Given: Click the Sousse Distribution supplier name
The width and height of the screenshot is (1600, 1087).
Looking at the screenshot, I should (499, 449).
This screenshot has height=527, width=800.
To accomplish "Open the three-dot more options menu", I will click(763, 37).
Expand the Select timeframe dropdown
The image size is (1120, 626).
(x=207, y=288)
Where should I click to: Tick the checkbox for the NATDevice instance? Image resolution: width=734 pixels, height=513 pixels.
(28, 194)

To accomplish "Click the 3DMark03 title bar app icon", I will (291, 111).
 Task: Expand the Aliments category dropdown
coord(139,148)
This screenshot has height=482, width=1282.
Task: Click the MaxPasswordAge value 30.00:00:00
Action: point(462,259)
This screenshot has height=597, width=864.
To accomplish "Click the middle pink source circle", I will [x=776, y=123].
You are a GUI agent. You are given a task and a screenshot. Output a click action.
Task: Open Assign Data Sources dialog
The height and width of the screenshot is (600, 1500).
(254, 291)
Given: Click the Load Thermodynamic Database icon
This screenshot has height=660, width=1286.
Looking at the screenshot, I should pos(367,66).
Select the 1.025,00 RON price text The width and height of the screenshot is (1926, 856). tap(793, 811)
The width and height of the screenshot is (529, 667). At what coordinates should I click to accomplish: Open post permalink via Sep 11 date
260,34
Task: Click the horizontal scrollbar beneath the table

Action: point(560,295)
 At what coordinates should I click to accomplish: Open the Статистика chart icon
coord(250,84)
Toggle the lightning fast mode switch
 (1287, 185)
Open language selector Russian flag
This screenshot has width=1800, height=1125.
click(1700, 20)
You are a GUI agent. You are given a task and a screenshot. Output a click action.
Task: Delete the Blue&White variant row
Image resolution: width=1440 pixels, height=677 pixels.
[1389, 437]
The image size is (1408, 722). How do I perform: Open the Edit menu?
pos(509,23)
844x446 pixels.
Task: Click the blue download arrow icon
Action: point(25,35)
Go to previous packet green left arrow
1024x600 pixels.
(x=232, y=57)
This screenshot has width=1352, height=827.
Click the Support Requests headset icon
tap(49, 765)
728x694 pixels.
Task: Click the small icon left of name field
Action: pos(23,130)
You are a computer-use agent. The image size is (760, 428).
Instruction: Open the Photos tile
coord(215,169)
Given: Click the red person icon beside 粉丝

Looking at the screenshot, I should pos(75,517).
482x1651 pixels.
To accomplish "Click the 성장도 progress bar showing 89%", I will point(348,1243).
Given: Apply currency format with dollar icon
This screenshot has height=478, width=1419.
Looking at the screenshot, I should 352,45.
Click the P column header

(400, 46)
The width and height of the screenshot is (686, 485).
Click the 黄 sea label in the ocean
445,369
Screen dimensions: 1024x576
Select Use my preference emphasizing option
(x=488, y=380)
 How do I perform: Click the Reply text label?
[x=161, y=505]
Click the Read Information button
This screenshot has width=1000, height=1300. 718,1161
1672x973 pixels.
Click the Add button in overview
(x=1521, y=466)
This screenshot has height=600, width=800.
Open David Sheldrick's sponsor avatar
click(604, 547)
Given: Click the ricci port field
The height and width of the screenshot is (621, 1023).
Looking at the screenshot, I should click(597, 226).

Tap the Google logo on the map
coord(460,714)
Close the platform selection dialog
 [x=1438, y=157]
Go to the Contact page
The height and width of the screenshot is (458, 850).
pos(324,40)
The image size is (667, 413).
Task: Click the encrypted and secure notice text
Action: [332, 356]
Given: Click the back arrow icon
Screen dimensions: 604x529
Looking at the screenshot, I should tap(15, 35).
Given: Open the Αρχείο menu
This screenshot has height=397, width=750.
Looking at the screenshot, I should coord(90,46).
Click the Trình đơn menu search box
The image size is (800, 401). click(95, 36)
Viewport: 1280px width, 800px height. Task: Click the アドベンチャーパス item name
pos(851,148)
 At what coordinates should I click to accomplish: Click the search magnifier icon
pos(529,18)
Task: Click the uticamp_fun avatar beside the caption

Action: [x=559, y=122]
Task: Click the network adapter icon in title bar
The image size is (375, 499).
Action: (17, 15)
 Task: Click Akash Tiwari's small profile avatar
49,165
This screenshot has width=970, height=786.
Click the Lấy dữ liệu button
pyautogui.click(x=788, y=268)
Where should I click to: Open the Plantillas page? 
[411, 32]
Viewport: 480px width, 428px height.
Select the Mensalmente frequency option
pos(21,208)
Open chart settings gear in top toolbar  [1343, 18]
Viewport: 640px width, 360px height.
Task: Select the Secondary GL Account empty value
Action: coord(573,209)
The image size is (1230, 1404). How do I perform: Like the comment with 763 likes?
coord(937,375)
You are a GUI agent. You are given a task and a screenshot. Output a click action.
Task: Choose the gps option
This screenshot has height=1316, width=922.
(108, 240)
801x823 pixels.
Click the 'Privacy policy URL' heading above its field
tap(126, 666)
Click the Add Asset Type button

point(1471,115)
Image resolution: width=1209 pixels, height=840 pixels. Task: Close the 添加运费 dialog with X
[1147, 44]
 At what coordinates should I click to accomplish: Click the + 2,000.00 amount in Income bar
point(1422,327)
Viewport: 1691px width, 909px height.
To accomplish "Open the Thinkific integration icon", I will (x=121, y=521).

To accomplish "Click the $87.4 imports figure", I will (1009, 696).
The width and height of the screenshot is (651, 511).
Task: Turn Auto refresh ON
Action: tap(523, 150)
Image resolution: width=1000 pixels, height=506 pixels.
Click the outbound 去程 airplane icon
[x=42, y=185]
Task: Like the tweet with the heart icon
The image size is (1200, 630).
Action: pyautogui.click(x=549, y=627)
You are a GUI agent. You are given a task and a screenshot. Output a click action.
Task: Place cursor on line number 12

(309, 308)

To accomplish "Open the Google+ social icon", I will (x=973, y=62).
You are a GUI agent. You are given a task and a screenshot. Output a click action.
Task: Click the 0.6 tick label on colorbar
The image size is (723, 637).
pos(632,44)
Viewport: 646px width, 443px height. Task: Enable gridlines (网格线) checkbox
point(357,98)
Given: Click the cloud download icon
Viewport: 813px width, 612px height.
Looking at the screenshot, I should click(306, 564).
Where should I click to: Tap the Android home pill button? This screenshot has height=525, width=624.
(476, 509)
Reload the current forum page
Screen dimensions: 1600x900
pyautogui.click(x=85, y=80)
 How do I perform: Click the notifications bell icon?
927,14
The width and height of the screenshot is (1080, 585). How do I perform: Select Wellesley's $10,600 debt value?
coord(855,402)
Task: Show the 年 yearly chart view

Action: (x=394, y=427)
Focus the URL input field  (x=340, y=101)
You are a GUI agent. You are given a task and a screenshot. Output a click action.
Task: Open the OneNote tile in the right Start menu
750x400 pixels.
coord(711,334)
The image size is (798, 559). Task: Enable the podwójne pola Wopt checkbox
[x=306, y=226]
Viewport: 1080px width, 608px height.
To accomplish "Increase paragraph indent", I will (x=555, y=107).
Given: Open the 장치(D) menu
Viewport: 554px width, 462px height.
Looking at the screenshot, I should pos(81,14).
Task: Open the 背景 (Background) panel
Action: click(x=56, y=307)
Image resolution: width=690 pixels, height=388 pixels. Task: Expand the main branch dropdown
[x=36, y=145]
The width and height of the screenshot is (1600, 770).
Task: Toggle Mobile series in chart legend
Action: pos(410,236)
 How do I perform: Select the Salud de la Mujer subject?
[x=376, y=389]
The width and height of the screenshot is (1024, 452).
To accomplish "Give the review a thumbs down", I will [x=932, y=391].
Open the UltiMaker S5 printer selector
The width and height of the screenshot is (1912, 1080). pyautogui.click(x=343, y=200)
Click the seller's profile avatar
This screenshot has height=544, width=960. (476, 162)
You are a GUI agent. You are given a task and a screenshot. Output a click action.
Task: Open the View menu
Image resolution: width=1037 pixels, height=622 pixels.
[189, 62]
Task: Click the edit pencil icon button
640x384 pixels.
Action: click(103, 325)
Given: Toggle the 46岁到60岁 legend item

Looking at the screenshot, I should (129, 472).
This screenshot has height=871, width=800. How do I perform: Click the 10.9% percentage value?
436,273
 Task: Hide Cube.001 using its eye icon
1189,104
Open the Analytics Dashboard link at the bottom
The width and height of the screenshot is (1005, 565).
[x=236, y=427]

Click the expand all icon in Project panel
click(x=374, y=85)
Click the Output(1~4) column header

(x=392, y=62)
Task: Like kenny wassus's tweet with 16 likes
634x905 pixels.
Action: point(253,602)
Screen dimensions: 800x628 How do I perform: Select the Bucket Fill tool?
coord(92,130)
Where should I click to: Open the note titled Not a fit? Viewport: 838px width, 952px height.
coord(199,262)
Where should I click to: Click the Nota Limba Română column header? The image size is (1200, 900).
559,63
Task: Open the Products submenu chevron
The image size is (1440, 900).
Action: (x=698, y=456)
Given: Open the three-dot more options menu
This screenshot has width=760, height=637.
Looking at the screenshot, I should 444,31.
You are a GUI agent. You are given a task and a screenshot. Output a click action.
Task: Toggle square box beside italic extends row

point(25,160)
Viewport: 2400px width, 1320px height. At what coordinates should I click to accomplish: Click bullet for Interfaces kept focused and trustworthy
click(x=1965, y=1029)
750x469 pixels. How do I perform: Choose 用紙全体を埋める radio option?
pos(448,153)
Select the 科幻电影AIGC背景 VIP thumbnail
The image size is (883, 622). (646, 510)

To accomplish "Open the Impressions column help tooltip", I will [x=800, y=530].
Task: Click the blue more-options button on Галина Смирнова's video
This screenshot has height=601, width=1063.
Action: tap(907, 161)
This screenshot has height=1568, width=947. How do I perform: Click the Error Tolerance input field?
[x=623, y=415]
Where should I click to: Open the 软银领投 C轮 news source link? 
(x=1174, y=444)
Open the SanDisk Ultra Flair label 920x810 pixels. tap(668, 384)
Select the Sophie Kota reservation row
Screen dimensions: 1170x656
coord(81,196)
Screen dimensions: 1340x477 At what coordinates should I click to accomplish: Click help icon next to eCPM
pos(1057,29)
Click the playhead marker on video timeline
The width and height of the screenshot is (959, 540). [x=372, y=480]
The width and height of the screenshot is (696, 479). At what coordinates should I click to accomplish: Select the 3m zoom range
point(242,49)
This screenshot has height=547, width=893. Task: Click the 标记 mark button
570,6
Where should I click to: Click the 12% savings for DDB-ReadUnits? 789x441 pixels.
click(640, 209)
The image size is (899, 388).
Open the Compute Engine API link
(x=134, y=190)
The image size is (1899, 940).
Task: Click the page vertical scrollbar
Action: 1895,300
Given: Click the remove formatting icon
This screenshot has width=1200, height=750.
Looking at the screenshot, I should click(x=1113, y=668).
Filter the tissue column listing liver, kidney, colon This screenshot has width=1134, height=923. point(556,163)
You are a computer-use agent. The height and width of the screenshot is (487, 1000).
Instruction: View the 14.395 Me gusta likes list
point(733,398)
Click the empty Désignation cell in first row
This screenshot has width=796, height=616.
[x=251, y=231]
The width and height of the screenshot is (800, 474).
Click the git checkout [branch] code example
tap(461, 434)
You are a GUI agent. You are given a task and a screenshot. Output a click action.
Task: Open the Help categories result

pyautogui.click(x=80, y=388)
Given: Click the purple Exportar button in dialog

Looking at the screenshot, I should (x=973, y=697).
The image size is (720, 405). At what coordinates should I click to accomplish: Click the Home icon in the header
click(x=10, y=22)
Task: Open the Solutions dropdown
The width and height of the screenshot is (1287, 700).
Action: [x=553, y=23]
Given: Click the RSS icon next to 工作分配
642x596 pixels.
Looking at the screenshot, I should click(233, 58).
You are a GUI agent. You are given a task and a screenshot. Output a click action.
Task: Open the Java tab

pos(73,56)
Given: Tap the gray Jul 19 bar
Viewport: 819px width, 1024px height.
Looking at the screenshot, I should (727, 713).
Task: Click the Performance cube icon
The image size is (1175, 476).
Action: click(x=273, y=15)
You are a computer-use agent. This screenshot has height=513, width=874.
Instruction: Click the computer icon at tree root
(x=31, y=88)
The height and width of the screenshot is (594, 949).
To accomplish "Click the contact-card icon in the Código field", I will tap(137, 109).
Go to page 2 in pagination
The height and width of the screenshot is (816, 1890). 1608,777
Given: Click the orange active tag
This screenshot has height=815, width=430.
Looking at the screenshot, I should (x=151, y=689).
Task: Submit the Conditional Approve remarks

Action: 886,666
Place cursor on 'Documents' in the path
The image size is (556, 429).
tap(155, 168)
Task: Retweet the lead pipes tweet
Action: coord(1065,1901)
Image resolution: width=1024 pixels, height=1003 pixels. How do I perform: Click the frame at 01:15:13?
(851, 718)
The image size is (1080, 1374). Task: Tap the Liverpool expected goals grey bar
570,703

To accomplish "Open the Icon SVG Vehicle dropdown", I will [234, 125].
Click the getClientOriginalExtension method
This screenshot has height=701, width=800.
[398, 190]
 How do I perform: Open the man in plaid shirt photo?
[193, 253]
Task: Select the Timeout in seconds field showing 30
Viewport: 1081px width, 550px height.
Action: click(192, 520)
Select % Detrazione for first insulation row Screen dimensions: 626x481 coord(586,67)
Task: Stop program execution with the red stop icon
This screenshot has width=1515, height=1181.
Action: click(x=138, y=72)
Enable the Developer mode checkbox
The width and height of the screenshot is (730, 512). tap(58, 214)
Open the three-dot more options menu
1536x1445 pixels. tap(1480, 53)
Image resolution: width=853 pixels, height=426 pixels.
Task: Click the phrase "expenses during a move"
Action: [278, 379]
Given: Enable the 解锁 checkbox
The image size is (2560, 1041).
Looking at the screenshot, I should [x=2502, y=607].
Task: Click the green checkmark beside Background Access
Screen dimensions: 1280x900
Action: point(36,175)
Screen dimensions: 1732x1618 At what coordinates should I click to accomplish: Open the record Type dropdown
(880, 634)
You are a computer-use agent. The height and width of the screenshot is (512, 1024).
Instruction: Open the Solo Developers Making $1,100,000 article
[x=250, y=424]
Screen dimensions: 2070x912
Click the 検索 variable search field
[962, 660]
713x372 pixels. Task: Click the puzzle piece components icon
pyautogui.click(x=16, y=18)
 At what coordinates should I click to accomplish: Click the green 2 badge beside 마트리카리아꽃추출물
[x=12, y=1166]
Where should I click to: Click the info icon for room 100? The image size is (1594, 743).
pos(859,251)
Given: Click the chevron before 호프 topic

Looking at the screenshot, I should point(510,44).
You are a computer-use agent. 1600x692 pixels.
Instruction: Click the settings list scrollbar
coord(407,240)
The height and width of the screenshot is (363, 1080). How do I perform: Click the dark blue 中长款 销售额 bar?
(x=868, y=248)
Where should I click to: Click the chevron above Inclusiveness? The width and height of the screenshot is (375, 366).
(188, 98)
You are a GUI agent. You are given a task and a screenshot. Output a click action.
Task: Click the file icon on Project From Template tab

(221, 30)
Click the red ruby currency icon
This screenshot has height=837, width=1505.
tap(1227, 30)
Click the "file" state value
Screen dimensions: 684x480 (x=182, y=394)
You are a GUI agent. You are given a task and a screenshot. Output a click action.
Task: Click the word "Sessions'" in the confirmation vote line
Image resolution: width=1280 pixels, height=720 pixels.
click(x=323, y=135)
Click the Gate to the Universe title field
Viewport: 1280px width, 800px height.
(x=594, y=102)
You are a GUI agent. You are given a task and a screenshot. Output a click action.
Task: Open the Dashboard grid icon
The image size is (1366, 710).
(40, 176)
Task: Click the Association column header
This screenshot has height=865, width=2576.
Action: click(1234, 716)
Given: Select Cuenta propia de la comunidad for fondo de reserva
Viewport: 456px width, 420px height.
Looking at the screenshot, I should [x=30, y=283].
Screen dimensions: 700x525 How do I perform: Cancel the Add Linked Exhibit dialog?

■ ■ ■ ■ ■

Find where the line with "Viewport: 2400px width, 1320px" sits in the material above, then copy exactly from it through the line with "is (487, 1000).". Add no other line.

Viewport: 2400px width, 1320px height. At what coordinates should I click to accomplish: Click bullet for Interfaces kept focused and trustworthy
click(x=1965, y=1029)
750x469 pixels. How do I perform: Choose 用紙全体を埋める radio option?
pos(448,153)
Select the 科幻电影AIGC背景 VIP thumbnail
The image size is (883, 622). (646, 510)

To accomplish "Open the Impressions column help tooltip", I will [x=800, y=530].
Task: Click the blue more-options button on Галина Смирнова's video
This screenshot has height=601, width=1063.
Action: tap(907, 161)
This screenshot has height=1568, width=947. How do I perform: Click the Error Tolerance input field?
[x=623, y=415]
Where should I click to: Open the 软银领投 C轮 news source link? 
(x=1174, y=444)
Open the SanDisk Ultra Flair label 920x810 pixels. tap(668, 384)
Select the Sophie Kota reservation row
Screen dimensions: 1170x656
coord(81,196)
Screen dimensions: 1340x477 At what coordinates should I click to accomplish: Click help icon next to eCPM
pos(1057,29)
Click the playhead marker on video timeline
The width and height of the screenshot is (959, 540). [x=372, y=480]
The width and height of the screenshot is (696, 479). At what coordinates should I click to accomplish: Select the 3m zoom range
point(242,49)
This screenshot has height=547, width=893. Task: Click the 标记 mark button
570,6
Where should I click to: Click the 12% savings for DDB-ReadUnits? 789x441 pixels.
click(640, 209)
The image size is (899, 388).
Open the Compute Engine API link
(x=134, y=190)
The image size is (1899, 940).
Task: Click the page vertical scrollbar
Action: 1895,300
Given: Click the remove formatting icon
This screenshot has width=1200, height=750.
Looking at the screenshot, I should click(x=1113, y=668).
Filter the tissue column listing liver, kidney, colon This screenshot has width=1134, height=923. point(556,163)
You are a computer-use agent. The height and width of the screenshot is (487, 1000).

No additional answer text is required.